The most common non-recurring items are capital gains, additional write-downs,
restructuring provisions and penalties. Non-recurring items are normally
specified individually if they exceed one cent per share.
3) CEPS = (Net profit for the period + depreciation and amortisation)/average
number of shares
Short-term Outlook
Commenting on the outlook, Stora Enso's CEO Jukka Härmälä said, "The Finnish
labour dispute ended on 1 July 2005. The new labour agreement, with its
significant changes in labour practices such as production continuing during
the Midsummer and Christmas holidays and increased flexibility in outsourcing,
will contribute to the long-term competitiveness of the Finnish forest products
industry.
The estimated effects of the labour dispute in the third quarter of 2005, with
production restarting in early July, will be about EUR -40 million on operating
profit and some 100 000 tonnes of lost paper and board production."
In Europe demand for advertising-driven paper grades is expected to remain rather
good. Firm demand for publication papers is forecast, because the Finnish labour
dispute has decreased inventories in the value chain and demand normally picks
up in the catalogue season. Fine paper demand is expected to improve and prices
should be rather stable. Packaging board demand and prices are anticipated to be
stable. The market balance in wood products is expected to remain good, thus
improving the price outlook.
In North America seasonal factors will improve demand for magazine paper. The
tighter supply of magazine paper caused by the Finnish and Canadian labour
disputes should improve the supply and demand balance, and prices are forecast to
rise mainly for non-contractual business. Newsprint demand continues to decline,
but prices are expected to rise because of the favourable supply and demand
balance. There should be a seasonal pick-up in demand for coated fine paper and
prices should remain stable.
In Asia fine paper demand has been growing steadily, but prices are under some
pressure due to new capacity.
For further information, please contact:
Jukka Härmälä, Chief Executive Officer, tel. +358 2046 21404
Esko Mäkeläinen, CFO, tel. +358 2046 21450
Kari Vainio, EVP, Corporate Communications, tel. +44 7799 348 197
Keith B Russell, SVP, Investor Relations, tel. +44 7775 788 659
www.storaenso.com
www.storaenso.com/investors
Stora Enso Interim Review January - June 2005
Summary of Second Quarter Results (compared with previous quarter)
* Sales were EUR 3 187.3 (EUR 3 144.9) million.
* Operating profit was EUR 17.7 (EUR 112.7) million excluding non-recurring
items, burdened by the approximately EUR 150 million effect of the Finnish labour
dispute.
* Profit before tax was EUR 0.1 (EUR 83.6) million excluding non-recurring items.
* Earnings per share were EUR 0.00 (EUR 0.07) excluding non-recurring items.
* Cash earnings per share were EUR 0.35 (EUR 0.41) excluding non-recurring items.

**What to work on**
(1) Repeat the passage of the Stora Enso interim review from "In North America" up to and including "to new capacity.".
(2) Name the most common non-recurring items listed in the Stora Enso interim review.
(3) Resume the Stora Enso interim review after its final line and keep writing it.

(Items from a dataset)
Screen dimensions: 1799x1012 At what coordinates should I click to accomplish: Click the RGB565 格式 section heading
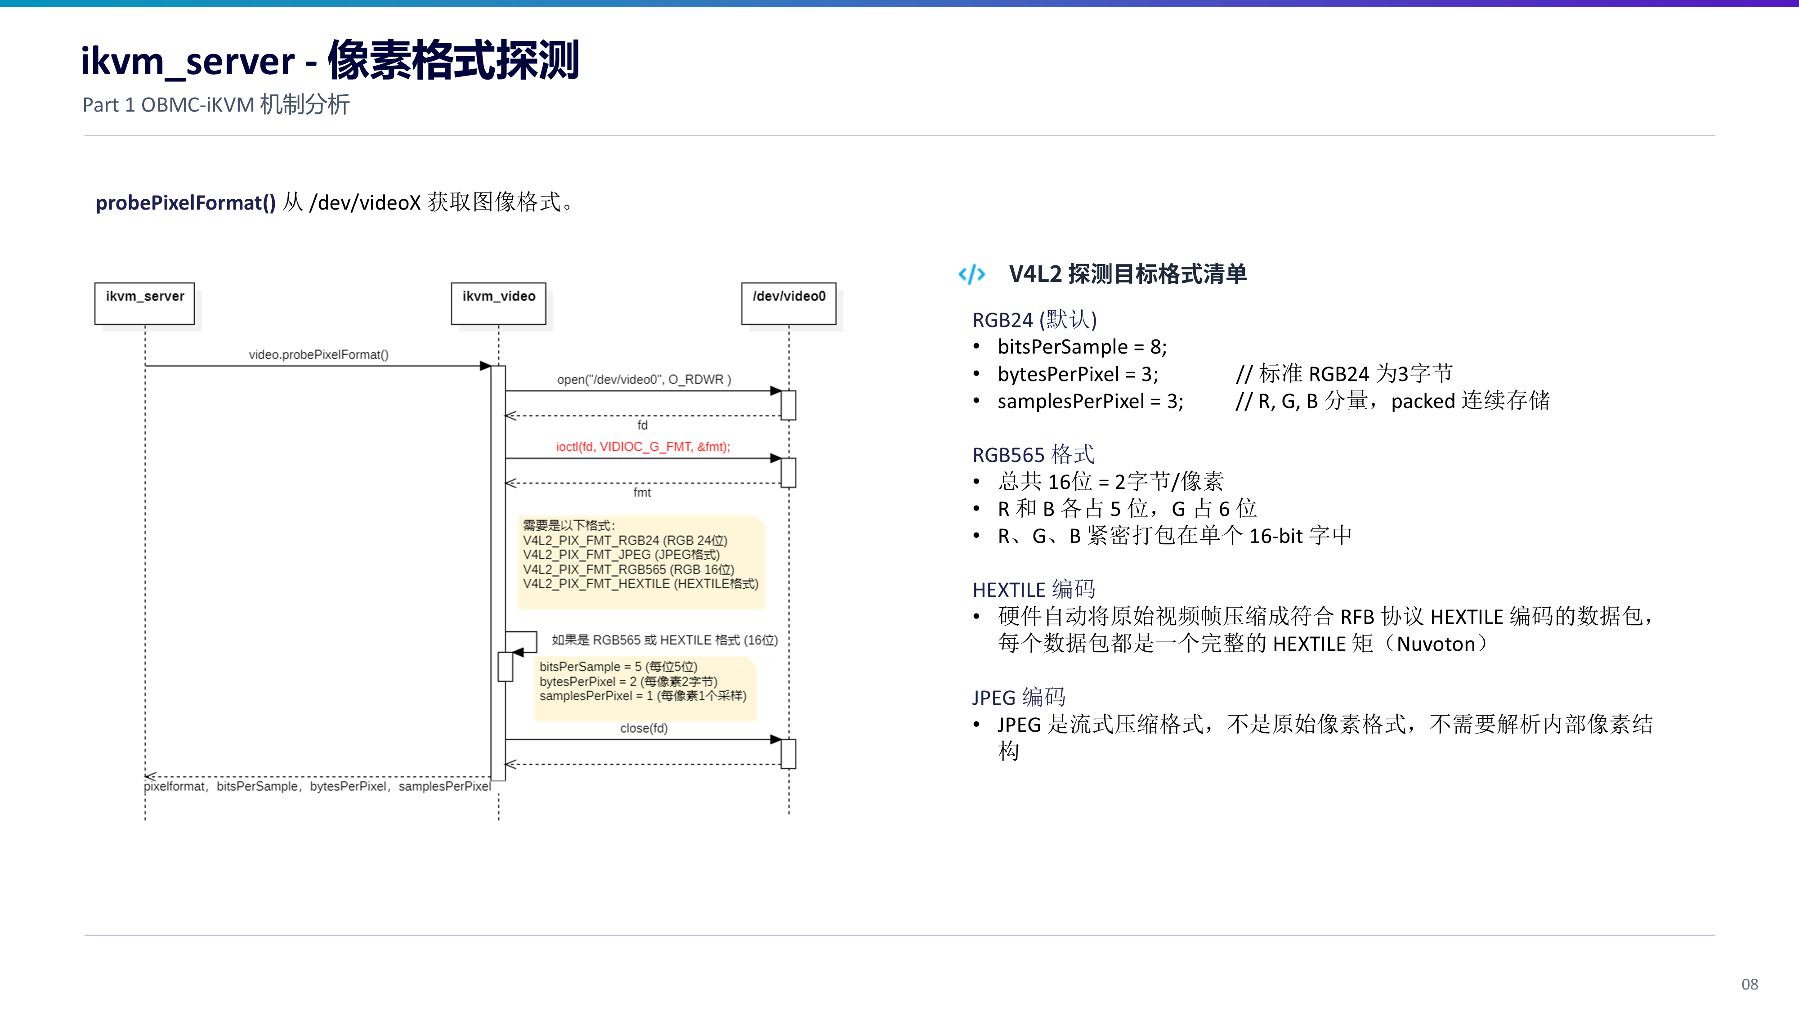tap(1033, 455)
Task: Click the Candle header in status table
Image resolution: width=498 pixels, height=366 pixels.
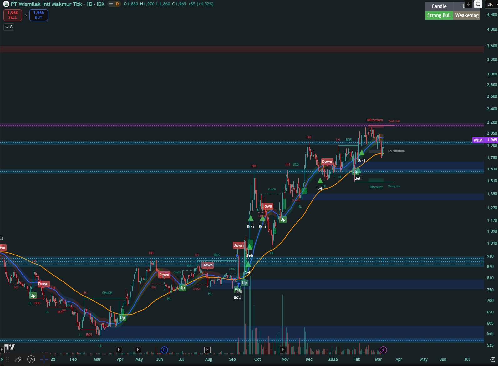Action: click(x=439, y=6)
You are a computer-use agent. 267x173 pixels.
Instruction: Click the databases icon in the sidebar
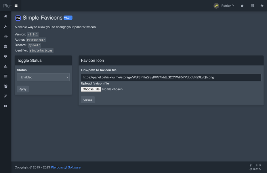(5, 46)
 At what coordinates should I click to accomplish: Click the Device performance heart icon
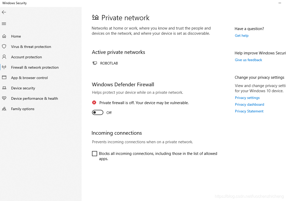coord(4,98)
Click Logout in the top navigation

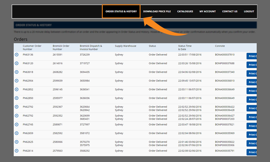249,11
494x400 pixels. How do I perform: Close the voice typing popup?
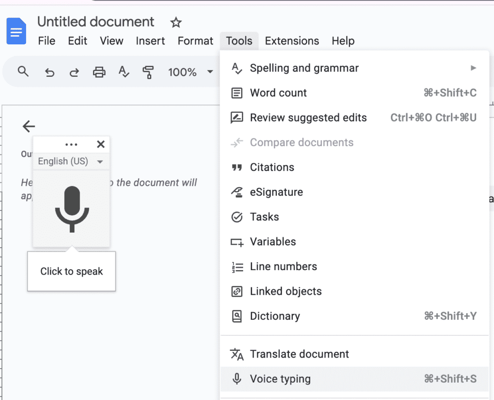(x=100, y=144)
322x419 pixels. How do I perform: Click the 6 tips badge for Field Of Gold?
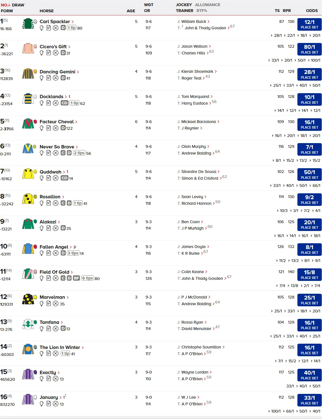(87, 278)
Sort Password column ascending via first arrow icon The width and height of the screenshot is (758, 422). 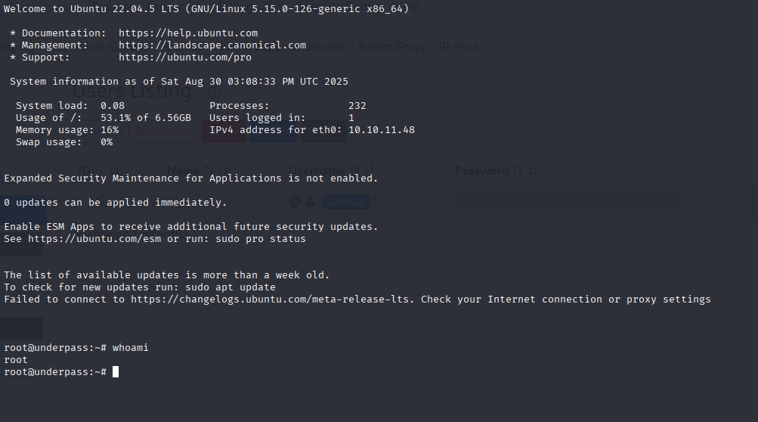(518, 170)
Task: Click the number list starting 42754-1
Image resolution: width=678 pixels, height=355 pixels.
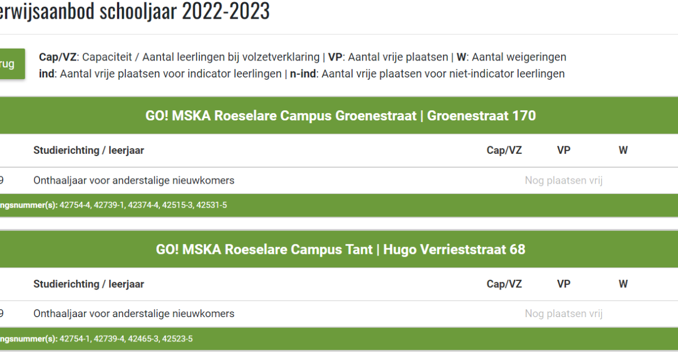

**Answers**
(1)
In North America seasonal factors will improve demand for magazine paper. The
tighter supply of magazine paper caused by the Finnish and Canadian labour
disputes should improve the supply and demand balance, and prices are forecast to
rise mainly for non-contractual business. Newsprint demand continues to decline,
but prices are expected to rise because of the favourable supply and demand
balance. There should be a seasonal pick-up in demand for coated fine paper and
prices should remain stable.
In Asia fine paper demand has been growing steadily, but prices are under some
pressure due to new capacity.

(2) Capital gains, additional write-downs, restructuring provisions and penalties.

(3)
Demand for the Group's products remained relatively good in the second quarter,
with a modest increase in demand for newsprint and uncoated fine paper, and a
slight decrease in coated fine paper orders. Markets were stable in packaging
boards and seasonally firmer in wood products.
In Europe the Finnish labour dispute tightened the supply situation, especially
in magazine paper and coated fine paper. Export volumes from Europe were lower
because of the labour dispute. Prices were stable and downward pressure on
uncoated fine paper prices eased. Packaging board markets were generally stable.
Seasonal demand for wood products increased deliveries but prices were largely
unchanged.
In North America publication paper deliveries remained strong overall and the
supply and demand balance benefited from the labour disputes in Finland and
Canada. Demand for coated fine paper was rather weak.
Paper and board deliveries totalled 3 389 000 tonnes, which is 184 000 tonnes
less than the previous quarter's 3 573 000 tonnes. Production decreased by
685 000 tonnes from the previous quarter's 3 703 000 tonnes to 3 018 000 tonnes.
The Finnish labour dispute had a negative impact of 850 000 tonnes on production.
Deliveries of wood products totalled 1 855 000 cubic metres, which was
314 000 cubic metres more than the previous quarter's 1 541 000 cubic metres.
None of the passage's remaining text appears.